Most Americans at one point or another has dealt with or heard of unauthorized credit card charges. In fact, a large portion of credit card complaints is related to unwanted charges.
The issue is getting new attention recently because of a possible senate inquiry into unexplained credit card charges. Sen. John D. Rockefeller IV, chairman of the Senate Commerce Committee, issued a subpoena earlier this week to gain access to documents being used in an ongoing investigation on unauthorized charges.
In recent years, there have been a number of complaints regarding unwanted charges. Consumer groups accuse card companies of placing additional charges on credit cards used for online transactions.
Rockefeller has asked three card companies to provide essential documents connected to online "discount clubs." Investigators say that these clubs offer coupon or "cash back" rewards to encourage potential customers to enroll. The offers usually appear as pop-up advertisements after cardholders have transacted with online merchants. The offers are also available at the websites of large retailers. Discount clubs then pay the online retailers every time a client enrolls.
Investigators further explain that the pop-up offers then require consumers to enter their email addresses to avail of the rewards. What most cardholders do not know is that their cards are charged as part of the terms and conditions. Experts say that card companies and discount clubs often hide phrases related to fees and charges in the fine print, making it difficult for most cardholders to spot them. The retailer and the discount clubs then exchange important credit card information, usually with the cardholder fully unaware.
Experts say that most consumers are unaware that they are being charged since enrolling in the discount clubs through the pop-ups do not require credit card numbers.
In the subpoena, Rockefeller accused the discount clubs of not providing relevant documents and information regarding unauthorized charges. He says that the companies have to give up all pertinent data like internal discussions of consumer complaints, discussions with business partners, and the names and contact details of complainants.

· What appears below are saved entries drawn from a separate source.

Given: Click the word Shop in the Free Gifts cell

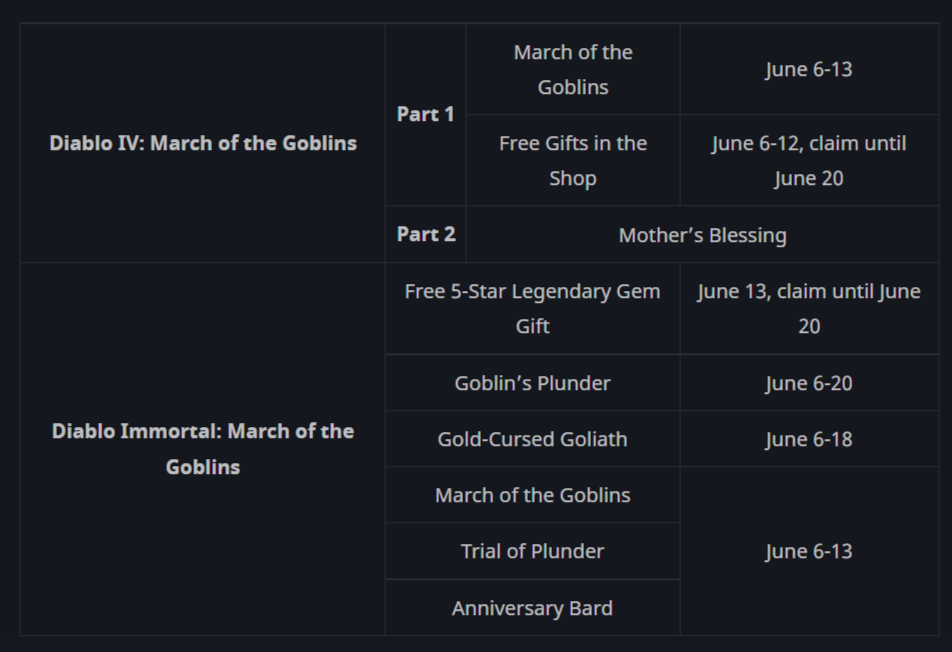Looking at the screenshot, I should [573, 178].
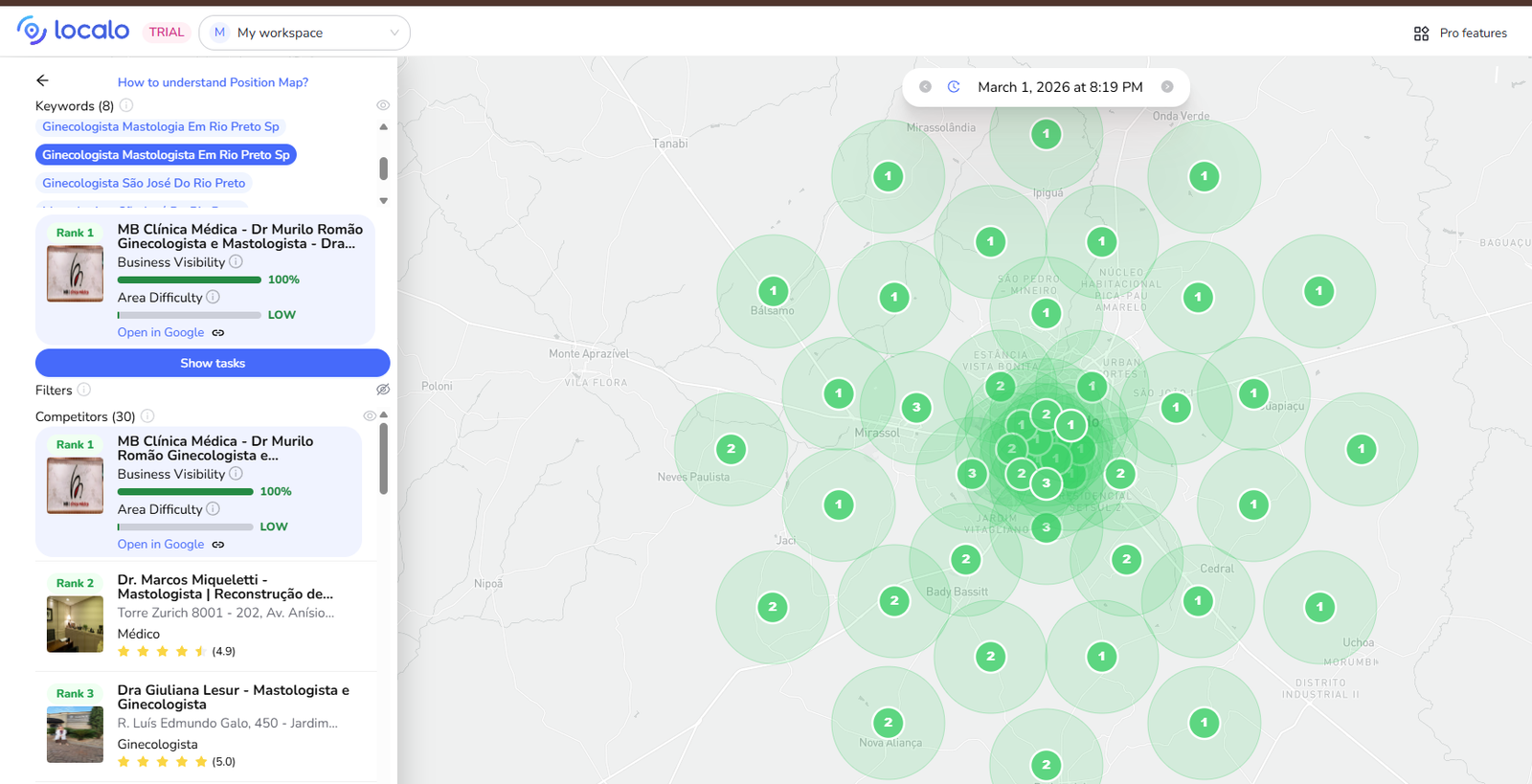Toggle Keywords visibility eye icon
The image size is (1532, 784).
point(383,105)
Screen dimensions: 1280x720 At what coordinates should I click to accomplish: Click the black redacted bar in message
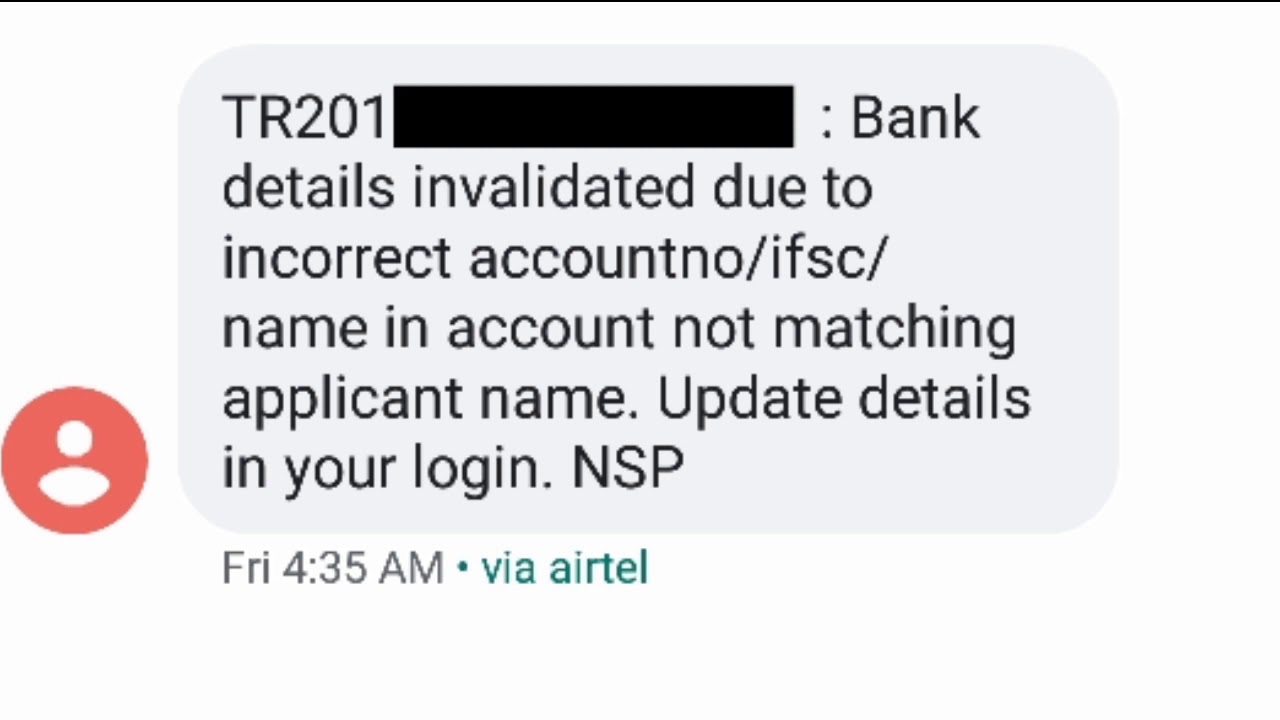pyautogui.click(x=593, y=117)
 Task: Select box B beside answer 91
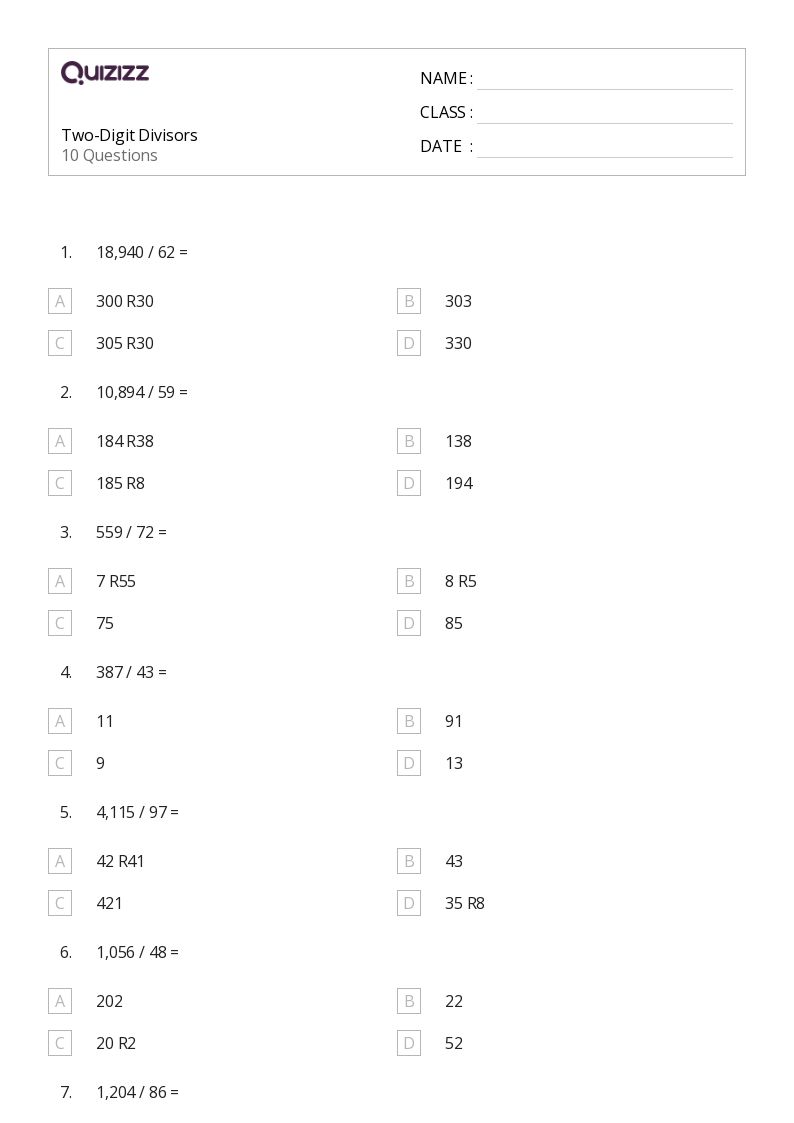tap(409, 721)
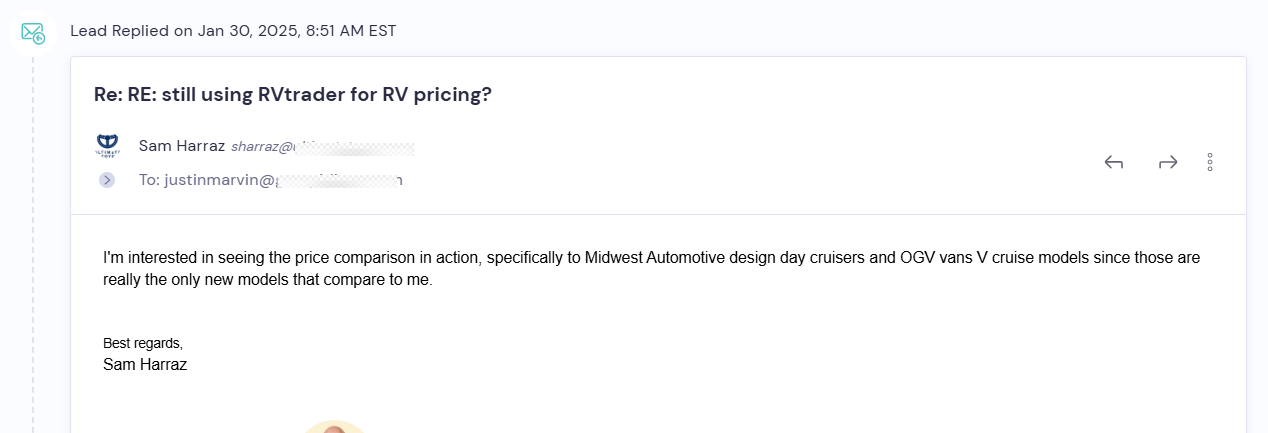Forward this email with the right arrow
This screenshot has height=433, width=1268.
(1168, 162)
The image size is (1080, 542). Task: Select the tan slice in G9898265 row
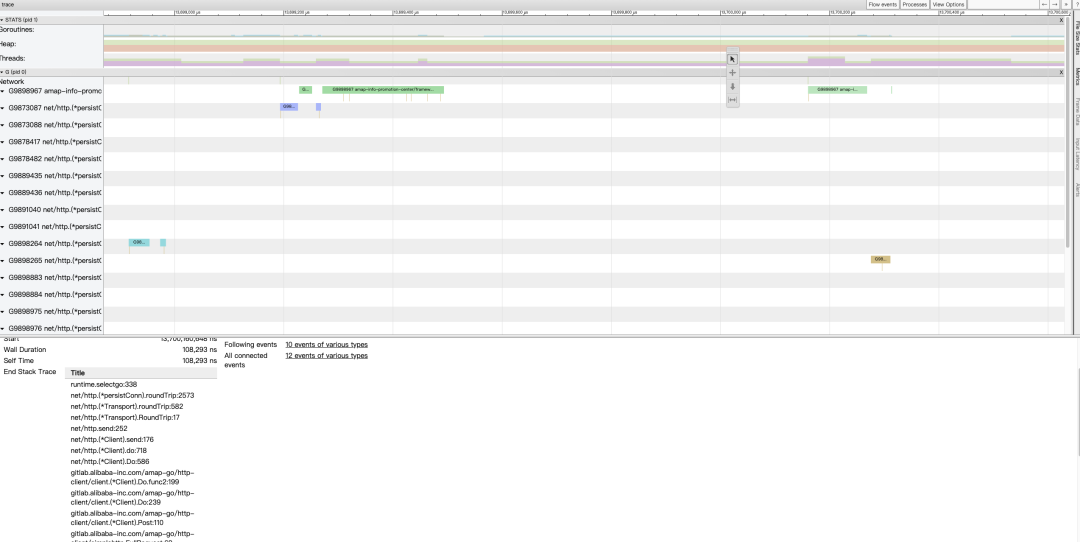880,259
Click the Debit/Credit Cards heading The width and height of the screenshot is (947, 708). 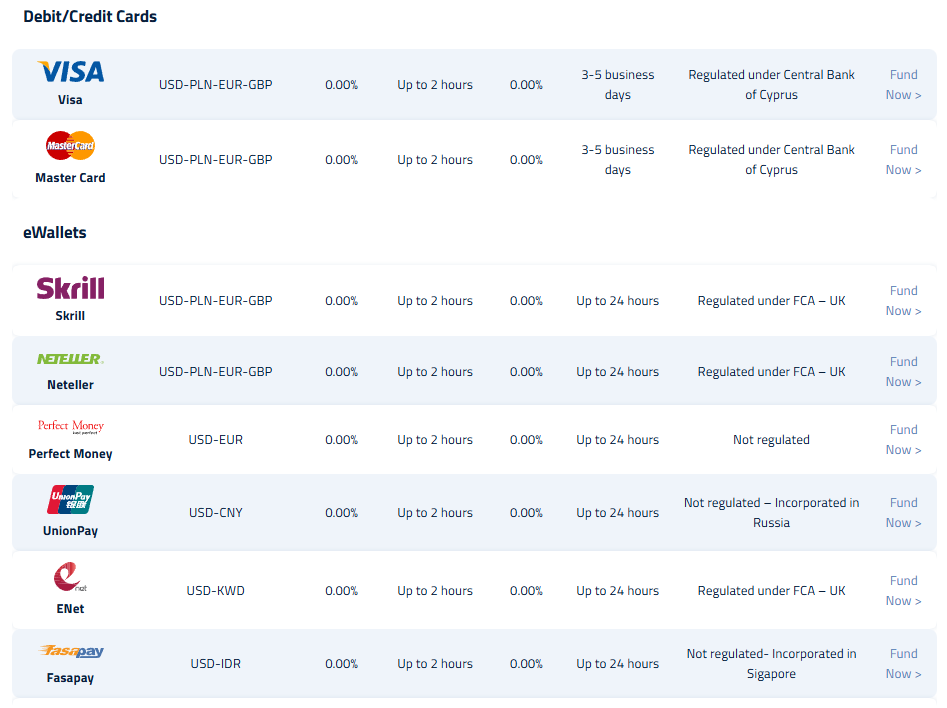click(90, 17)
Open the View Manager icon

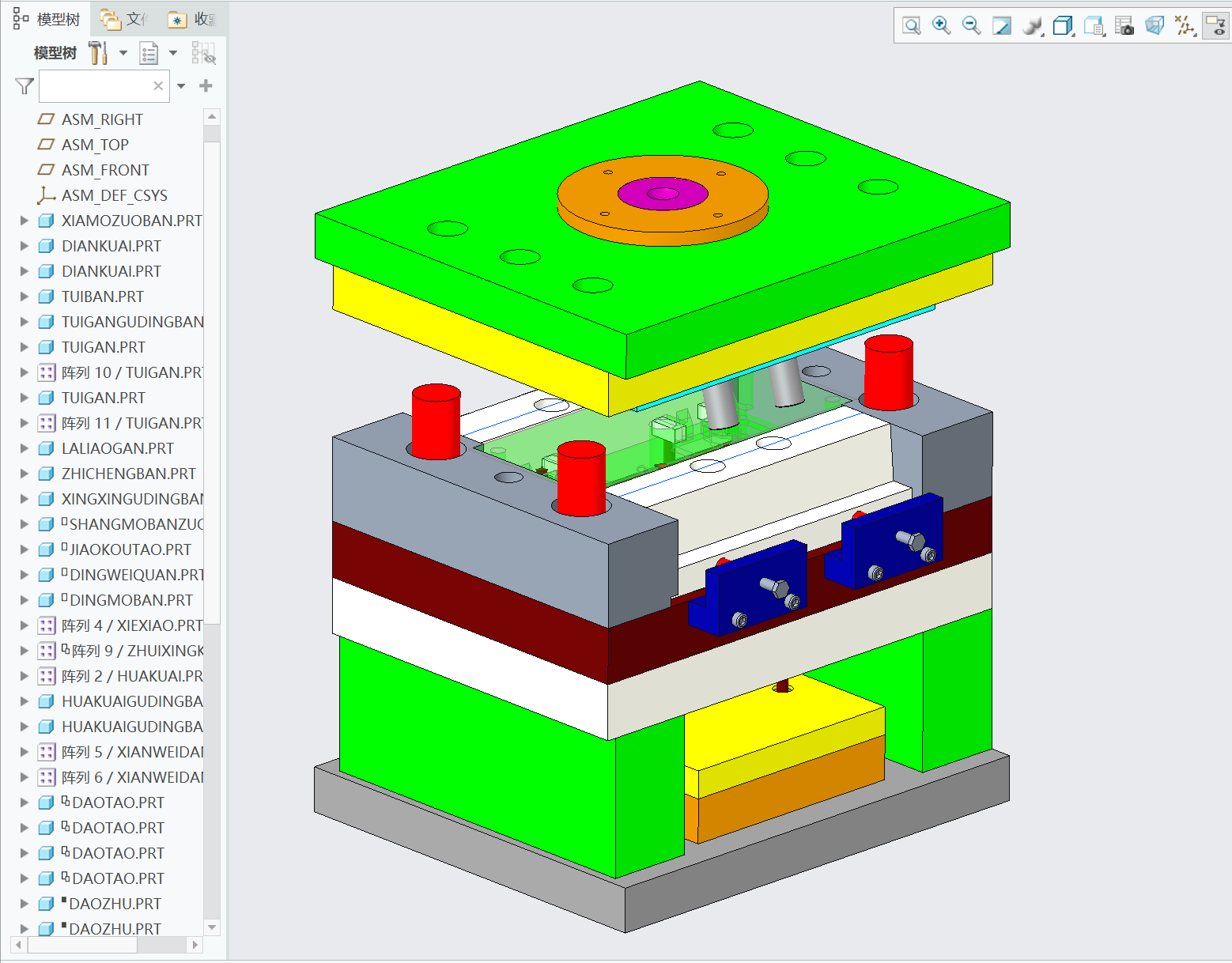tap(1094, 26)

Rockefeller also berated the companies, adding that they have deliberately tried to stall the committee's investigation by refusing to provide the requested documents. They have until August 18 to comply with the subpoena before company officials are required to attend questioning by the committee.
Consumer rights advocates say that the latest investigation and developments are a welcome relief to thousands of cardholders whose credit records and scores have been adversely affected.